## Problem to work on
Show me each line of the listing below where the word "Kermes" appears.

## Task inputs
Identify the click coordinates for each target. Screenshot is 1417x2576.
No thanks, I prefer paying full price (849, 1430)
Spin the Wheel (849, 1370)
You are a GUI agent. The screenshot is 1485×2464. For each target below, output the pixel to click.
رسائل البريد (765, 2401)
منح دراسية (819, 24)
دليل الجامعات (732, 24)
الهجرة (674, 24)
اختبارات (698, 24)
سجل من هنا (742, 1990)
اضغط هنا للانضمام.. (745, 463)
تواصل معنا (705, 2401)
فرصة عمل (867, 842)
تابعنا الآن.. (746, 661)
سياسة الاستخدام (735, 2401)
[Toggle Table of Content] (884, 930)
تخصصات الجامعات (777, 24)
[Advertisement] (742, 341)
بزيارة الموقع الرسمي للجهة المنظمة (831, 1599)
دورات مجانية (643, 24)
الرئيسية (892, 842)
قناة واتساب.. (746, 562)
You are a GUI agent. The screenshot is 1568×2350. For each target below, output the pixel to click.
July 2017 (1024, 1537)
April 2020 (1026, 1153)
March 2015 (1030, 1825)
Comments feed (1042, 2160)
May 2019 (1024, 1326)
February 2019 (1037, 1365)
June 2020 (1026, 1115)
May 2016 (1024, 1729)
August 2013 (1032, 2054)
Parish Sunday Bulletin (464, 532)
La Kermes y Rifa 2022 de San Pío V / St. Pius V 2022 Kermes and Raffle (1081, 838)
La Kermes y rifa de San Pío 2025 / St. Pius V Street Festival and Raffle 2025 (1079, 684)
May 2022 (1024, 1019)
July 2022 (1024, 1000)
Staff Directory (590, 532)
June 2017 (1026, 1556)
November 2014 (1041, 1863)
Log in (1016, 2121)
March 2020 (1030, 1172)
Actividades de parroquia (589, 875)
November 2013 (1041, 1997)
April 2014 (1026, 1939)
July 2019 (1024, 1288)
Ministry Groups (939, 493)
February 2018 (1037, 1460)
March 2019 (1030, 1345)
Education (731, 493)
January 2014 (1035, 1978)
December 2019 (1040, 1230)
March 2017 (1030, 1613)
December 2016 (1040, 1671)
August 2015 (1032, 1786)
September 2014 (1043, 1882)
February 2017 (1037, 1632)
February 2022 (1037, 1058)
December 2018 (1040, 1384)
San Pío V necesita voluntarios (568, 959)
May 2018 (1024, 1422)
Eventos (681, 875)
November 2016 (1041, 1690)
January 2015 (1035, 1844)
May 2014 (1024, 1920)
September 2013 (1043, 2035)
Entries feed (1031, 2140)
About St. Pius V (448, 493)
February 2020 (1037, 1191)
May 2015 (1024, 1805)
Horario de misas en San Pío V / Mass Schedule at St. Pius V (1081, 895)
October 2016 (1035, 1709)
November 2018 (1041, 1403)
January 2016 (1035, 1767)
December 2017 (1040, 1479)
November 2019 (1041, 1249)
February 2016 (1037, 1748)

## Output below
La Kermes y Rifa 2022 de San Pío V / St. Pius V 2022 Kermes and Raffle (1081, 838)
La Kermes y rifa de San Pío 2025 / St. Pius V Street Festival and Raffle 2025 (1079, 684)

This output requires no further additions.